The study enrolled 43 subjects with type I IDDM and 50 nondiabetic subjects. Demographic data are summarized in Table 2. The ratio of men to women for the diabetic population was 60:40, and that for the nondiabetic population was 40:60. The mean age for both groups was approximately the same. The diabetic group had a larger proportion of smokers (46%) compared to the proportion among the nondiabetic subjects (22%) and a larger proportion of subjects with dentures (30%) compared to the proportion among the nondiabetic subjects (2%). Each of these features was statistically significant (P < 0.05). The ethnicities of the subjects were not closely matched because selection of subjects was based upon the availability and the efficient utilization of clinical resources. The control group had a significantly larger proportion of Caucasians (66%) than the diabetic group (28%), while the diabetic group had a significantly larger proportion of African Americans (34%) than the nondiabetic group (4%).

TABLE 2.

Demographics and Candida carriage in patients with type I IDDM and nondiabetics^a

Characteristic	Diabetic subjects with ≤350 CFU/ml	Diabetic subjects with >350 CFU/ml	Totals for diabetic subjects	Nondiabetic subjects with ≤350 CFU/ml	Nondiabetic subjects with >350 CFU/ml	Totals for nondiabetic subjects
Gender (no. of men, no. of women)	14, 10	12, 7	26, 17	12, 24	4, 9	17, 33
Age (yr)
Mean	50.1	47.6	49	46.5	42.3	45.4
Median	51	47.0	50	49	43.5	45.5
Range	18-82	30-59	18-82	18-77	20-65	18-77
No. of subjects who are smokers	9	11	20	4	7	11
No. of subjects with dentures	6	7	13	0	1	1
Abnormal oral examination	6	7	13	1	3	4
Previous antifungal therapy	3	4	7	0	0	0
History of fungal infection	3	4	7	0	1	1
Oral symptoms	2	2	5	1	0	1
No. of subjects by race:
Caucasian	7	5	12	21	12	33
African American	7	8	15	2	0	2
Hispanic	2	1	3	6	1	7
Japanese	1	0	1	3	0	3
Chinese	1	0	1	3	0	3
Filipino	3	0	3	1	1	2
Cambodian	0	4	4	0	0	0
Ethiopian	3	0	3	0	0	0
Indonesian	0	1	1	0	0	0
Other	0	0	0	0	0	0

^aData are for 43 subjects with type I IDDM and 50 nondiabetics.

The diabetic subjects reported having a higher incidence of prior fungal infections, a higher level of prior use of antifungal medications, and a larger number of oral symptoms (from self-reports). The diabetic subjects also had a larger number of oral examinations positive for Candida infections. The examinations revealed the following pathologies associated with Candida: median rhomboid glossitis, atrophic tongue papilla, denture stomatitis, angular chelitis, and pseudomembranous candidiasis. Other oral abnormalities such as lichen planus, gingival pathology (hyperplasia or gingivitis), aphthous ulcers, fissured tongue and/or parotid enlargement, and oral squamous cell carcinoma (secondary to betel nut use) were also detected.

Candida carriage status in diabetic and nondiabetic subjects.

The diabetic population had a higher level of Candida carriage (mean, 1,349 ± 246 CFU/ml) than the nondiabetic subjects (mean, 471± 134 CFU/ml) (P < 0.05).
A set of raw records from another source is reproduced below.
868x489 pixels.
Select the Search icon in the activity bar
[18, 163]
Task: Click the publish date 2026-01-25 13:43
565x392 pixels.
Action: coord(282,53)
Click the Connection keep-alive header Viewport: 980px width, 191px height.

The proportion of diabetic subjects with >350 CFU/ml was 44%, and that for nondiabetic subjects was 28%. Only 5 (12%) of diabetic subjects had no detectable CFU, while 15 (30%) nondiabetic subjects had no detectable CFU.
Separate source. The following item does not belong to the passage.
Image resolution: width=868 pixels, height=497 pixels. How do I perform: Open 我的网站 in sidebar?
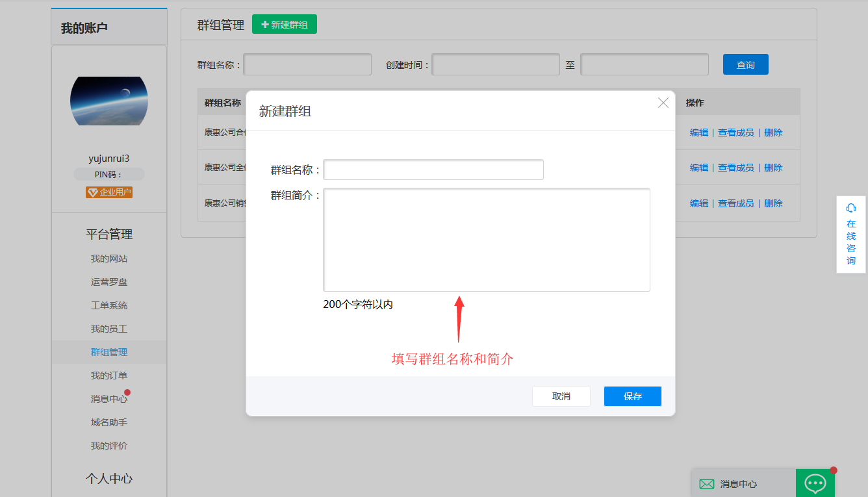click(109, 259)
The Candida species distributions for both groups are shown in Fig. 1A and B. The difference in species identified between the diabetic and nondiabetic subjects was statistically significant (P < 0.05), with more Candida species other than C. albicans detected in the diabetic population. Although only 16% of the diabetic subjects stated a history of fungal infection and antifungal medication usage, the larger numbers of candidal species other than C. albicans might be attributed to nonreporting of previous medication usage. Colonization and species variation did not increase with respect to age in our study (data not shown), as has been reported previously (24). Among the demographic variables, only smoking had a statistically significant confounding effect. Smoking had an associative effect with elevated numbers of CFU in both groups. The effects of other variables including ethnicity, the presence of dentures, and age were not statistically significant.

FIG. 1.

Candida species distribution in type I diabetic subjects and nondiabetic subjects with high levels (>350 CFU/ml) (A) and low levels (<350 CFU/ml) (B) of Candida carriage. (A) The mean numbers of CFU per milliliter are indicated. Note that the diabetic group had significantly larger numbers of CFU of C. tropicalis and C. glabrata per milliliter than the nondiabetic group (P < 0.01). The mean numbers of CFU of C. albicans per milliliter between the diabetic subjects and the nondiabetic subjects were not significantly different. (B) The mean numbers of CFU per milliliter are indicated on an expanded scale. The C. albicans distribution in individuals with low levels of carriage differed between diabetic subjects and nondiabetic subjects (P < 0.05).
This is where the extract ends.